Matthias & Maxime Review

Matthias And Maxime
Matthias (Gabriel D’Almeida Freitas) and Maxime (Xavier Dolan) have been friends since childhood and hang in the same Montreal social circle. Maxime cares for his abusive, ex-addict mother (Anne Dorval) and is soon to leave for Australia. When the two men kiss for a student film, feelings surface that change the stakes of their impending goodbye.

by Sophie Monks Kaufman |
Published on
Release Date:

28 Aug 2020

Original Title:

Matthias & Maxime

There is a lovely delicacy to Xavier Dolan's eighth feature film as director. The Quebecois auteur, often described as a 'wunderkind' due to being a Cannes mainstay since his film debut at the age of 20, tends to trade in emotion as a source of high-wire melodrama, letting cattiness enliven the screen with the snarling ferocity of youth. Matthias & Maxime marks an evolution in his preoccupation with passion. His two lead men struggle to process desire and confusion, yet these feelings are restrained by the exterior forces which govern the rest of their lives.

Matthias & Maxime

The central relationship dynamic is deftly embedded within the casual rhythm of a friendship group. Everyone trades insults with a good-natured familiarity born of a shared history. At a group hang, the host's sister Erika (Camille Felton), a “wacky hoe”, solicits two male cast members for her student film. Matthias (Freitas) and Maxime (Dolan) step up, discovering at the last moment that their scene requires a kiss.

Dolan doesn't show the kiss, instead focusing on the new electrified fault-lines that fissure outwards in the countdown to Maxime's departure. Chaotic domestic scenes with Dolan's favourite actress, Mommy star Anne Dorval, wrapped in a dressing gown and spitting acidic remarks, reveal the toxic atmosphere that Max wants to escape, while a wine-coloured birthmark on one side of his face is designed to show the self-consciousness he carries. By contrast, Matthias has the chiselled features and designer stubble of a Hugo Boss model, a long-term girlfriend and a bright future in the corporate world, if he wants it.
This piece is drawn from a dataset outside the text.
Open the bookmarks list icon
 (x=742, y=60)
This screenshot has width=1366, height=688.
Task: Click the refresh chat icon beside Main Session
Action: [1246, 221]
Harris Dickinson shows up for two ridiculous entertaining scenes, representing who Matthias may become if he sticks to the corporate bro path.

The story sweep is humble, with no grand dénouements or declarations. Dolan finds meaning in the way he frames characters in personally revealing moments, whether in swirling autumn leaves, a steamed-up windowpane or a wishful mind's eye.

A relatively subtle yet moving entry into the Dolanverse, where explosive love is sublimated beneath the ebb and flow of friendship rhythms, and characters are revealed in tender observational details.